There are a lot of good reasons why the Spy Newspapers will be launching a Centreville Spy this summer but perhaps the most important of which is that the Spy has always had a soft spot for Centreville.
While it may now be the essential highway midpoint for the entire Mid-Shore, this community has stayed in my memory as a place where some of the region’s most talented figures in public affairs, the arts, and regional history have all called home.
It is the home of two of the region’s most innovative private schools, one of the best-ranked public high schools on the Eastern Shore, and the main campus of the highly-valued Chesapeake College.
It is also the base of such outstanding artists as photographer Anne Nielson, environmental artists Howard and Mary McCoy, award-winning novelist Christopher Tilghman, landscape painter Nancy Hammond, furniture craftsman Ridgely Kelly, historian and former athlete Mary Margaret Revell Goodwin, and undoubtedly the most beautiful county courthouse on the Eastern Shore.
The addition of Centreville will also give this educated-driven news portal a presence in one of the Eastern Shore’s fastest-growing counties. Over the next few decades, Queen Anne’s County will be the first on the Delmarva to face unprecedented challenges from a Bay Bridge expansion that will eventually impact the entire Mid-Shore. QAC is also on the frontline on such critical issues as ecological resilience and rising sea levels. We also see significant challenges and opportunities for Centreville as it grows and develops.
Given the essential environmental role that Queen Anne’s County will play in this century, the Centreville Spy will dedicated to the late great conservationist Howard Wood. The product of Harvard College and its distinguished law school, Howard made the remarkable decision to return to Centreville to practice law in the early 1940s rather than a lucrative career as a Wall Street attorney. And while his law practice found success, it was Wood’s early role in Queen Anne’s County conservation protection as one of the founders of the Eastern Shore Land Conservancy, the Chester River Association (now ShoreRivers), and Queen Anne’s Conservation Association that surely gave him the most satisfaction. We recently asked Spy contributor Maria Wood to profile her grandfather for the Centreville Spy’s first edition here.
To help with the launching of the Centreville Spy, I am so pleased to say that the popular Queen Anne’s County author and historian Brent Lewis will be joining our distinguished list of contributors.
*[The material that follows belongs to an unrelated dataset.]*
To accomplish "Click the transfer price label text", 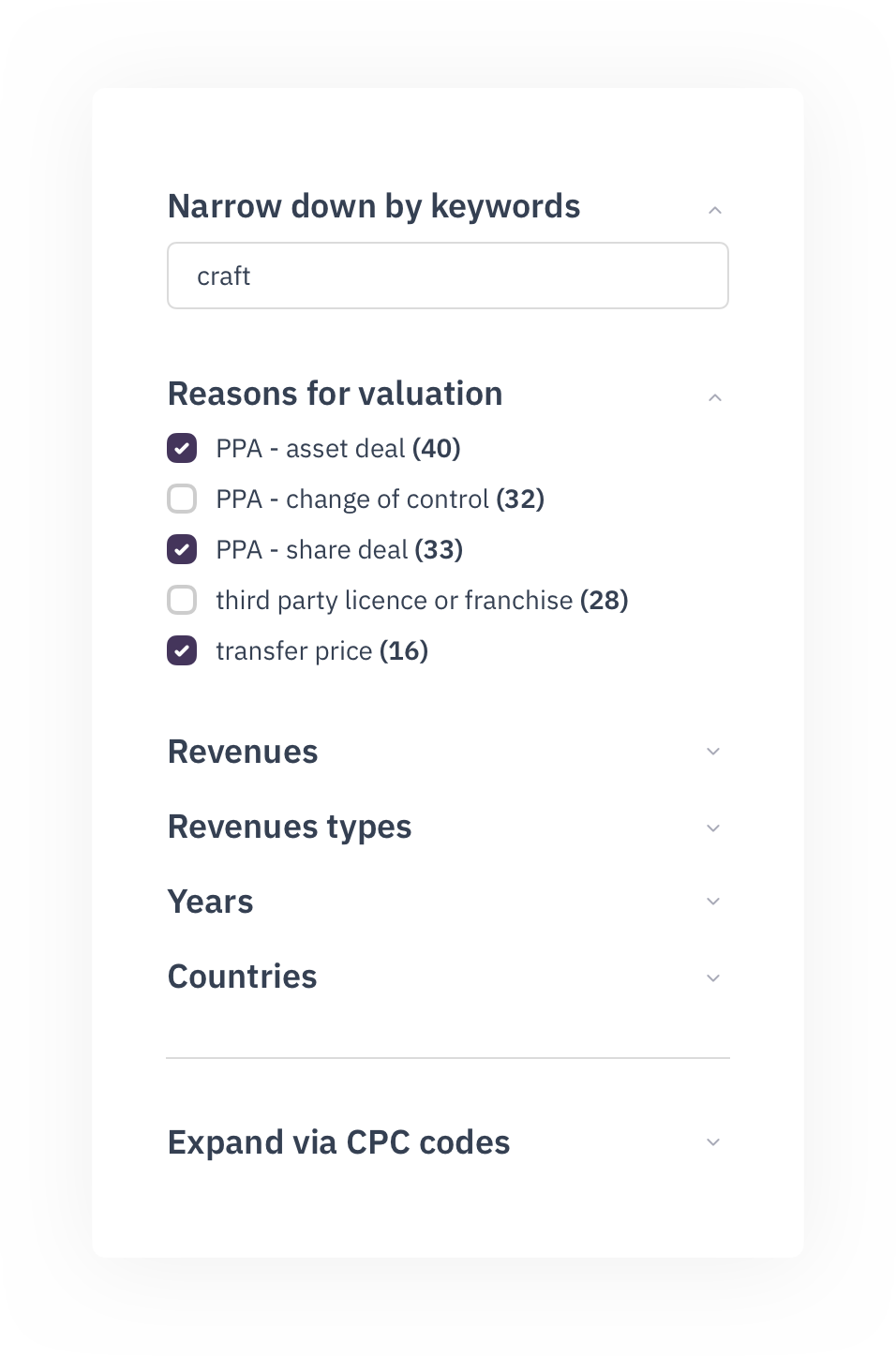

Brent has three nonfiction books, including his most recent Stardust by the Bushel: Hollywood on the Chesapeake Bay’s Eastern Shore. His first novel, Bloody Point 1976, won an Honorable Mention Award at the 2015 Hollywood Book Festival.
The Spy has started a modest fundraising campaign of $20,000 to cover the initial costs of startup and support the Centreville Spy in its first year of operation. I am very grateful to the Arthur H. Kudner, Jr. Fund for its leadership commitment to this goal, which will match personal donations made to the Mid-Shore Community Foundation’s Centreville Spy Fund. I do hope that those Spy readers who live or work in the greater Centreville community will participate in getting the new Spy up and going. Donations can be made here.
Speaking of writers, I’m pleased to welcome David Reel as a weekly commentator for the Spy. With a lifetime of political activism (he recently was the chair of the Republican Central Committee of Talbot County) and a successful public relations career, David’s right-of-center political point of view matches well with the Eastern Shore’s consistently long history of conservatism. Whether one agrees or disagrees with David’s opinions, I think our readers will grow to look forward to and respect his thoughtful commentaries.
Once again, speaking on behalf of our Spy writers and editors, a heartfelt thanks for our reader support and Spies like you.